CONSIGNE DE L'EXERCICE: Restituez intégralement l'extrait ci-dessous sur les abus dans le sport québécois.

EXTRAIT CHOISI:
—————

De tristes nouvelles telles l’accusation récente pour des infractions d’ordre sexuel portée à l’endroit d’un athlète québécois de calibre international en gymnastique ont souvent l’effet d’une bombe dans le monde sportif, et avec raison. Cependant, souhaiter que de telles situations ne soient jamais dévoilées au grand jour serait encore plus dommage, puisque cette réalité est bien présente dans l’univers sportif québécois et des comportements abusifs comme ceux-ci doivent être dénoncés haut et fort. D’ailleurs, nous désirons saluer la bravoure des victimes qui ont eu le courage de demander de l’aide ainsi que la bienveillance de tous les intervenants qui les ont crues et qui n’ont pas cherché à protéger un individu malgré une feuille de route professionnelle impressionnante. Vraiment, BRAVO!!

—————

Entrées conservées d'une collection
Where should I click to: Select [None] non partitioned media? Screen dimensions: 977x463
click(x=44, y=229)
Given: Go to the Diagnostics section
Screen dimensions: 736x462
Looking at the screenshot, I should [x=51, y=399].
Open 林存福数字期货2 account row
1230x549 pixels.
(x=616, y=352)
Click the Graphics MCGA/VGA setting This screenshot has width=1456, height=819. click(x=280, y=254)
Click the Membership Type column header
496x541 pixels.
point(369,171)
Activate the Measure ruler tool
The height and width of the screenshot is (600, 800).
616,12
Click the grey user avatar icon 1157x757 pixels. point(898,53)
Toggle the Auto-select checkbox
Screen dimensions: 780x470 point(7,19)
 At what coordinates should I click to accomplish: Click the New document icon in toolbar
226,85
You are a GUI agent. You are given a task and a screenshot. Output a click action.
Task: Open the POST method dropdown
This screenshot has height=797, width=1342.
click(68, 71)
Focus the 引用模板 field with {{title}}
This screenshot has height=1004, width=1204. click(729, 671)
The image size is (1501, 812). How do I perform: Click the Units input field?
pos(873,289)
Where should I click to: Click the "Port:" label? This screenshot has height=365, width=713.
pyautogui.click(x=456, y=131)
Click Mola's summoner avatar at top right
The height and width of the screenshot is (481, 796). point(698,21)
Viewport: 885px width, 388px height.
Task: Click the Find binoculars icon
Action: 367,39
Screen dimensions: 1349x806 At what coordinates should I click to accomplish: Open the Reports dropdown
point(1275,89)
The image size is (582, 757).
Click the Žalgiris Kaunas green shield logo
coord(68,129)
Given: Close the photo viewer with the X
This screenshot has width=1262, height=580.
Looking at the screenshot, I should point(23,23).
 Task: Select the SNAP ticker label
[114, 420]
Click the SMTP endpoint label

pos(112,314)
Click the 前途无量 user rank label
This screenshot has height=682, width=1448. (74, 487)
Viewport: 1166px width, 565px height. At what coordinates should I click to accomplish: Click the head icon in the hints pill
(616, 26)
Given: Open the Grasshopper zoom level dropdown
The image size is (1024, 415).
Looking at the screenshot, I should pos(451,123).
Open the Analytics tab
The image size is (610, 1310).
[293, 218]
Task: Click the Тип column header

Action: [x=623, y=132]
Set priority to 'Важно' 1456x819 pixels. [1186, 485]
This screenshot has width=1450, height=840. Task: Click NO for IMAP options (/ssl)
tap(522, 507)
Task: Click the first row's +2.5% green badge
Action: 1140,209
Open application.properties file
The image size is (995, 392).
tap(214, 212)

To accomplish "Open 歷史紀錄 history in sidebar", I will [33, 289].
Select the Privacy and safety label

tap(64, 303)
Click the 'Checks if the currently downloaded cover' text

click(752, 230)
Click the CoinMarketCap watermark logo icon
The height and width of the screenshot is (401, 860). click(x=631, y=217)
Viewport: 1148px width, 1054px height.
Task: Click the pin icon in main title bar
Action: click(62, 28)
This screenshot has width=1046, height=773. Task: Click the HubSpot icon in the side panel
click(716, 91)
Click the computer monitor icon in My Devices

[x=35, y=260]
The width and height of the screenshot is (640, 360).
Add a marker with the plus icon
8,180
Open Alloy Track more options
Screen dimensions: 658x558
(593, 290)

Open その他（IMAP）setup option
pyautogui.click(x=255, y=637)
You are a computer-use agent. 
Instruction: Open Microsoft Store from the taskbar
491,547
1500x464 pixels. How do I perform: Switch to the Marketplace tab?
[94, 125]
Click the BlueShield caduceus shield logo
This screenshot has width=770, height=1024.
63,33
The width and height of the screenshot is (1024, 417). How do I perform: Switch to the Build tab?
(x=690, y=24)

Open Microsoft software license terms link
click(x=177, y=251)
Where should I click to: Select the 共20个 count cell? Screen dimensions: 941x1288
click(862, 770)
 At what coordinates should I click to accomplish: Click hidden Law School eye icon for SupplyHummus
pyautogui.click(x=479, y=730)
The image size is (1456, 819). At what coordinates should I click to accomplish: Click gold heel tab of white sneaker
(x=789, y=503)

—————

RÉPONSE ATTENDUE:
De tristes nouvelles telles l’accusation récente pour des infractions d’ordre sexuel portée à l’endroit d’un athlète québécois de calibre international en gymnastique ont souvent l’effet d’une bombe dans le monde sportif, et avec raison. Cependant, souhaiter que de telles situations ne soient jamais dévoilées au grand jour serait encore plus dommage, puisque cette réalité est bien présente dans l’univers sportif québécois et des comportements abusifs comme ceux-ci doivent être dénoncés haut et fort. D’ailleurs, nous désirons saluer la bravoure des victimes qui ont eu le courage de demander de l’aide ainsi que la bienveillance de tous les intervenants qui les ont crues et qui n’ont pas cherché à protéger un individu malgré une feuille de route professionnelle impressionnante. Vraiment, BRAVO!!